# TEXTAUSZUG:
◇ ◇ ◇ ◇

Minus 30 Grad Celsius am Polarkreis, plus 40 Grad in der Sierra Nevada, extremer Stadtverkehr in Istanbul und Izmir: Bis der neue eCitaro reif für den Serienstart war, musste er extreme Härtetests bestehen.

Omnibus Magazin
Eis und heiß
Mercedes-Benz eCitaro im Versuch.
Eis und heiß.
Mercedes-Benz eCitaro im Versuch.
Das Städtchen Rovaniemi in Finnland gilt als Heimat des Weihnachtsmanns. Und ist im Winter die zweite Heimat der Versuchsingenieure von Daimler Buses. Zwei Wintertests hat der eCitaro hier absolviert. Einmal ist er sogar auf eigener Achse in den hohen Norden gerollt, um dort fast minus 30 Grad Celsius zu ertragen.
Wintertests am Polarkreis führen zu wertvollen Erkenntnissen. Zum Beispiel, dass es trotz der eisigen Außentemperaturen Tage dauert, bis eine Batterie völlig ausgekühlt ist. Und dass ein Elektrobus mit Stern auch dann noch problemlos startet. Nur mit dem Laden im Freien wird es bei eisigen Temperaturen schwierig. Da ergeht es dem Elektrobus wie einem Sportler, der mit kalten Muskeln Höchstleistungen vollbringen soll. Fahren im Winter dagegen bereitet Vergnügen. Andreas Dingler, Leiter Versuch Daimler Buses: „Der eCitaro hat dank der einzeln ansteuerbaren Elektromotoren an den Radnaben ein hervorragendes Anfahrvermögen bei Eis und Schnee.“ Auch Feinheiten haben die Versuchsingenieure herausgefunden, etwa zur Vorkonditionierung und sogar Überkonditionierung zum Start, mit der sich die Reichweite optimieren lässt. Solche Erkenntnisse lassen sich nicht in der Kältekammer gewinnen, dafür muss man ins ewige Eis zum Polarkreis.

◇ ◇ ◇ ◇

# DATENBLOCK:
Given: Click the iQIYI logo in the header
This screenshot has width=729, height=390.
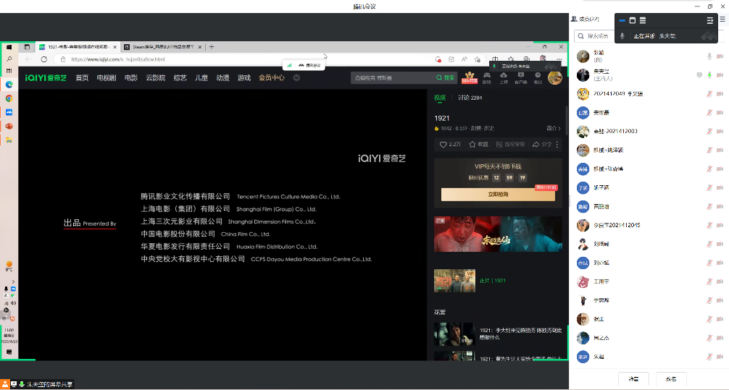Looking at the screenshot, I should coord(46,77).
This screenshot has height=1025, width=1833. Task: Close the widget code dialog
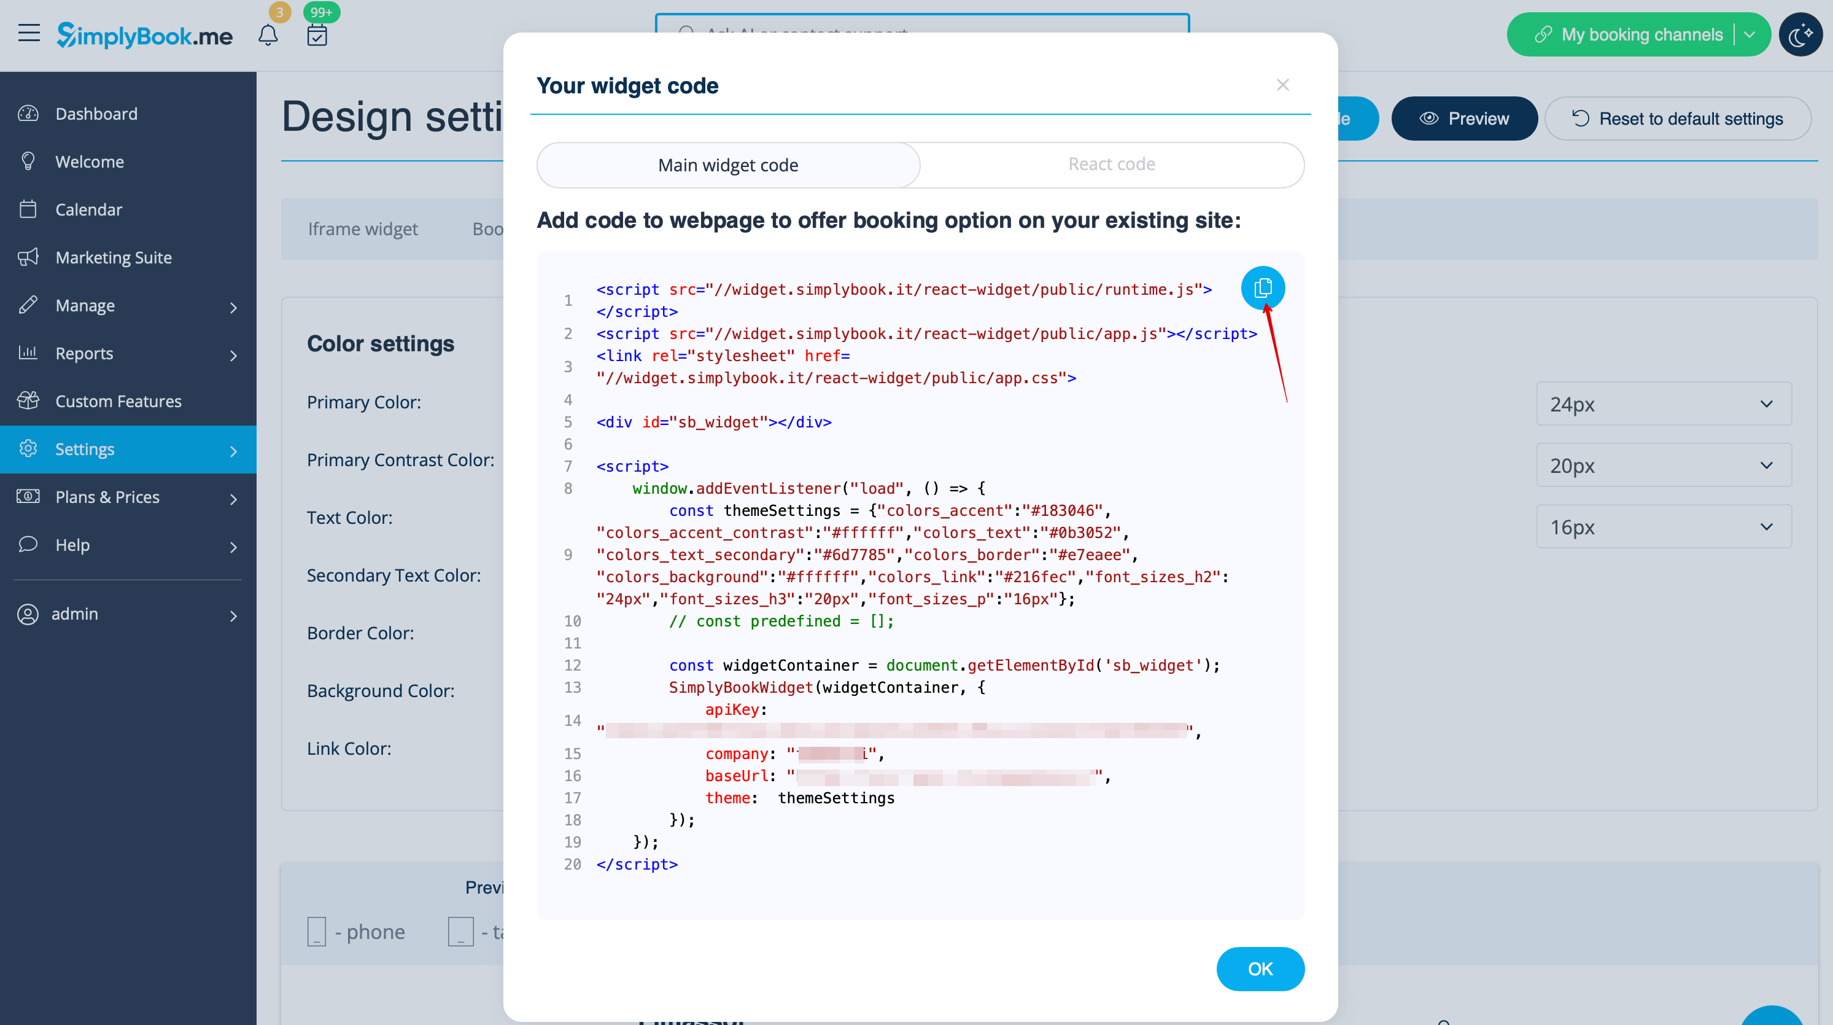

◇ ◇ ◇ ◇

Zitiere aus dem Textauszug über den eCitaro wörtlich die Stelle von „Minus 30 Grad Celsius am“ bis „Celsius zu ertragen.“. Nimm dafür nur den Textauszug, nicht die Daten.

# ANTWORT ZUR AUFGABE:
Minus 30 Grad Celsius am Polarkreis, plus 40 Grad in der Sierra Nevada, extremer Stadtverkehr in Istanbul und Izmir: Bis der neue eCitaro reif für den Serienstart war, musste er extreme Härtetests bestehen.

Omnibus Magazin
Eis und heiß
Mercedes-Benz eCitaro im Versuch.
Eis und heiß.
Mercedes-Benz eCitaro im Versuch.
Das Städtchen Rovaniemi in Finnland gilt als Heimat des Weihnachtsmanns. Und ist im Winter die zweite Heimat der Versuchsingenieure von Daimler Buses. Zwei Wintertests hat der eCitaro hier absolviert. Einmal ist er sogar auf eigener Achse in den hohen Norden gerollt, um dort fast minus 30 Grad Celsius zu ertragen.